Along with regulatory support, cost effectiveness also sets GIFT City apart. “Compared to other international financial centres, the operational costs in GIFT City are notably lower, making it an attractive destination for businesses seeking a thriving and conducive economic environment,” said Shah of PwC.

GIFT City offers a 10-year tax holiday for units. There is no goods and services tax on services received by a unit. Investors are exempted from securities transactions tax (STT) and stamp duty for transactions done on international exchanges in the IFSC. Funds operated from there are exempt from distribution tax. Interest payable by a unit to non-residents is not taxable in India and the minimum alternate tax (MAT) rate for income earned in convertible foreign currency is 9 per cent against the actual 18.5 per cent.

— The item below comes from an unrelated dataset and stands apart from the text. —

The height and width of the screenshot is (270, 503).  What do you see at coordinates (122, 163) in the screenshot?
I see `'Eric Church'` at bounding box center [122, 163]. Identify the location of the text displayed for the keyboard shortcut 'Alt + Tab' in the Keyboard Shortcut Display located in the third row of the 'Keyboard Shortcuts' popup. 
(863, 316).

“A recent notification also grants exemption from the requirement to obtain permanent account number (PAN) for non-residents undertaking specified transactions with an IBU. This reflects a deliberate effort to attract foreign investors and create a business environment at GIFT City that is notably friendly and conducive to investors,” said Shah of PwC.

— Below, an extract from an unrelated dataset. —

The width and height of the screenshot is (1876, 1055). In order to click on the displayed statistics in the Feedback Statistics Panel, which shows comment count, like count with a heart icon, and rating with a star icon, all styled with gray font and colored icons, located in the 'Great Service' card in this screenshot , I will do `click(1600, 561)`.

The government actively removes any speed bump on the way of GIFT City’s smooth progress. The dual approval needed to set up a unit there―one from the development commissioner of special economic zone and the other from the IFSC authority―was a headache. To overcome this, Finance Minister Nirmala Sitharaman announced a proposal in the 2023-2024 Union Budget to give IFSC Authority powers under the SEZ Act. A single window IT portal was also created to get approvals.

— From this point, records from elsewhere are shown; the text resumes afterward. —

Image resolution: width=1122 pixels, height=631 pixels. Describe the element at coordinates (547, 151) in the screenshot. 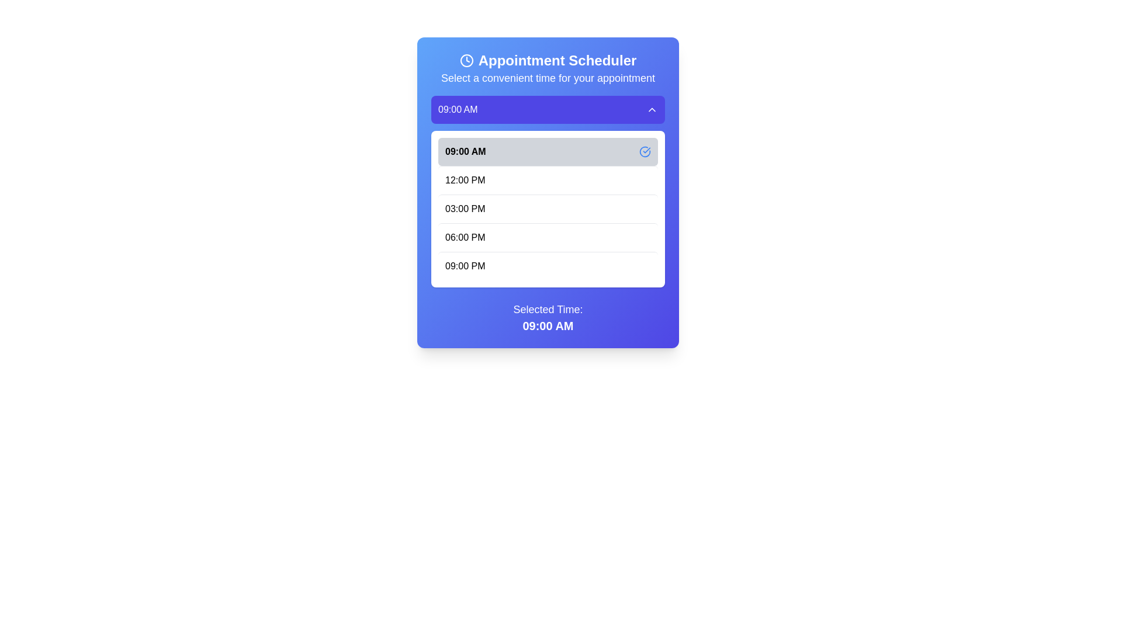

I see `the first selectable time option in the appointment scheduler interface` at that location.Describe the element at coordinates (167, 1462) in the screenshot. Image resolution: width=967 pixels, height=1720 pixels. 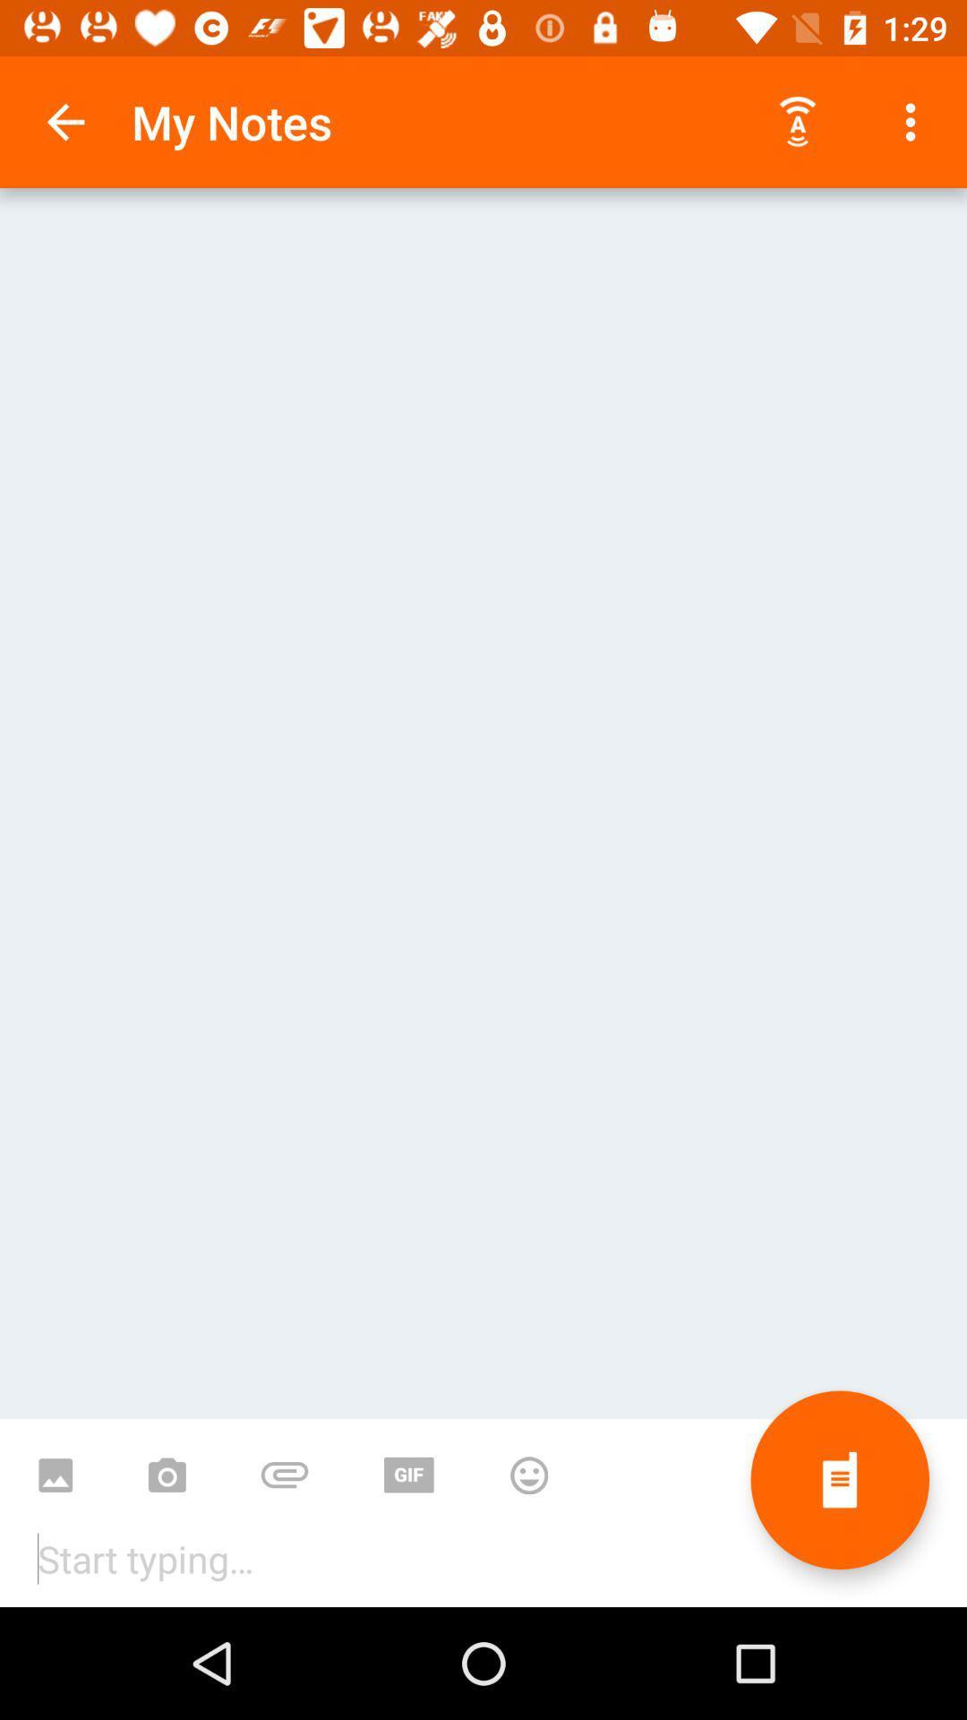
I see `the photo icon` at that location.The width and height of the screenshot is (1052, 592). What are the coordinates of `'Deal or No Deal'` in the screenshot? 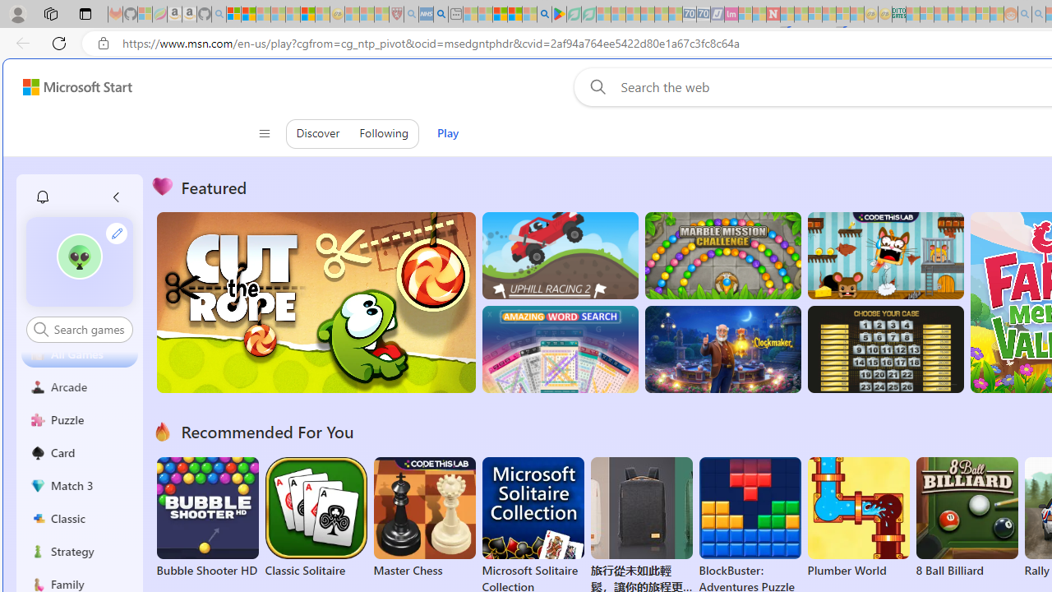 It's located at (884, 348).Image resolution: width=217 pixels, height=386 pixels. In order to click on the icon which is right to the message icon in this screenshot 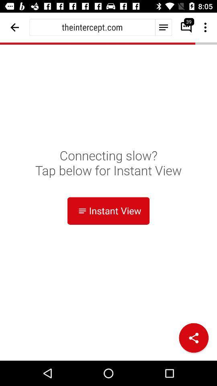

As new businesses move to GIFT city, authorities are also focusing on building the social infrastructure that will be key to attracting people to live there. Gujarat Chief Minister Bhupendra Patel recently said that there were plans to develop the riverfront along the Sabarmati. Metro rail connectivity from Ahmedabad to GIFT City is expected to be operational by July and approval has already been granted for constructing more residential units. Patel said town planning schemes would be devised as part of the phase two development plan and a large township would be constructed in the adjoining areas of GIFT City.

Australia’s Deakin University opened its first overseas campus in GIFT City on January 9. For now it offers postgraduate courses in cyber security and business analytics. “The location of the site―one of the biggest financial and tech hubs in India―makes it very attractive. It suited what we wanted to have, a focus on employment related to postgraduate qualifications, working in cyber security, business analytics, where business are crying out for well qualified graduates, and this makes it a good option,” said Prof Iain Martin, vice chancellor of Deakin University. The University of Wollongong, Australia, is also planning to open a campus in GIFT City.

Aided by the upswing in demand, the real estate in GIFT City is witnessing a surge. “The government has allocated some 22 million square feet space so far, and $240 million committed investment,” said Swapnil Anil, executive director & head of advisory services, Colliers India. “The residential prices in GIFT City have increased 25-30 per cent in the past a few quarters. These advancements have resulted in a notable rise in the residential and commercial real estate markets along the Ahmedabad-Gandhinagar corridor.”